Both leaders believe that the presence of Russian soldiers in Ukraine, the build-up of Russian troops along the Ukrainian border and Russian shelling into Ukraine represent dangerous escalations of tensions by Moscow, the White House said.
It also said the two leaders agreed that a Russian convoy that entered Ukraine without approval is yet another provocation by Moscow that violates Ukraine’s sovereignty.
Obama and Merkel agree that Russia must remove the convoy and withdraw from Ukrainian territory, the statement said.
Mark Lyall Grant, British ambassador to the UN, also called Russia’s aid convoy “an undeniable and blatant violation of Ukrainian sovereignty” after a closed-door meeting of the UN Security Council. Grant said Moscow had no support in the council for its action, an assertion the Russian ambassador denies.
Vitaly Churkin, Russia’s UN ambassador, said that Moscow “waited long enough and it was time to move”.
“At times it seems there is no clear chain of command in Kiev, because some assurances are given [to Russia] at a very high level and then others do not give the orders which are required … by the border police to let the [aid] trucks in,” Churkin said. “That game could not continue indefinitely.”

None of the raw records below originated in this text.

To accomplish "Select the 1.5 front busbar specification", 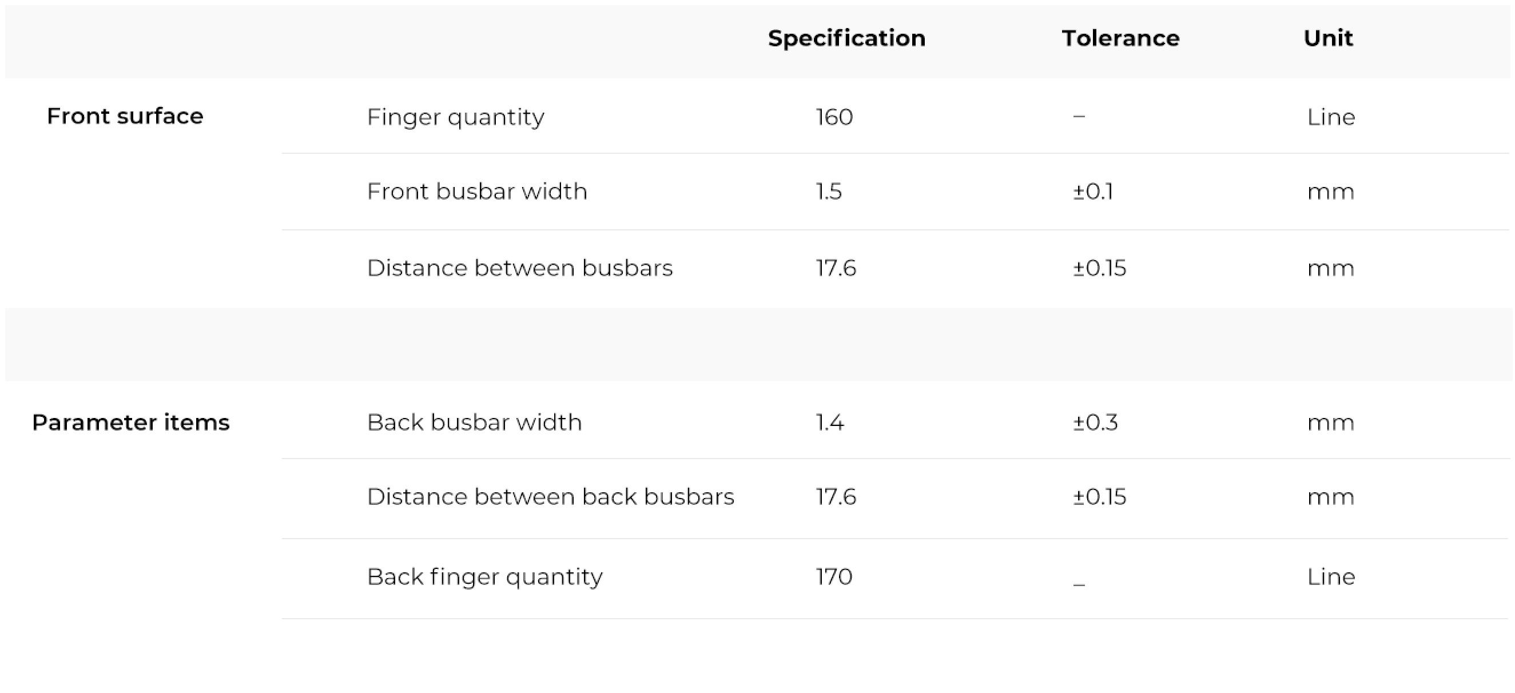I will pyautogui.click(x=829, y=191).
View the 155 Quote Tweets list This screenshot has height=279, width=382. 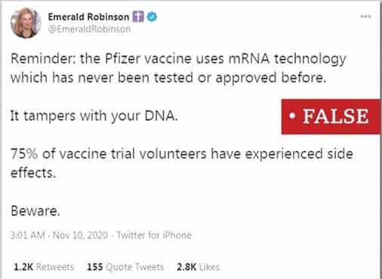tap(125, 267)
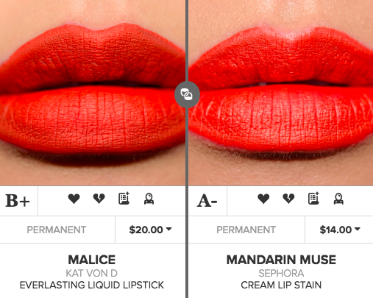This screenshot has width=373, height=298.
Task: Add Malice to list with notepad icon
Action: pos(124,199)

Ukraine’s state security chief said the move amounted to a “direct invasion” by Russia.
“We consider this a direct invasion by Russia of Ukraine,” Valentyn Nalivaychenko, Ukraine’s state security chief, told journalists, according to the Reuters news agency.
He added that Ukraine would not use force against the convoy “to avoid provocations”.
At least 90 trucks crossed the border into eastern Ukraine on Friday, Reuters reported. It was thought they were escorted by pro-Kremlin separatists and later entered Luhansk.
The trucks were loaded with water, generators and sleeping bags intended for civilians of the besieged city, where pro-Russian separatist fighters are besieged by Ukrainian forces.
More than 200 trucks had been held at the border zone over Ukraine’s concerns that Russia had not complied with International Red Cross rules regarding humanitarian aid.
Several of the vehicles had been cleared by both countries’ customs authorities on Thursday and were waiting for the green light to enter Ukraine from an ICRC team that had been overseeing the operation.
Ukraine has expressed repeated fears that Russia may be using the vehicles to smuggle in weapons to pro-Kremlin rebels who have been battling government forces for more than four months.
Russia has consistently denied that it is arming separatist rebel groups operating in the eastern cities of Luhansk and Donetsk.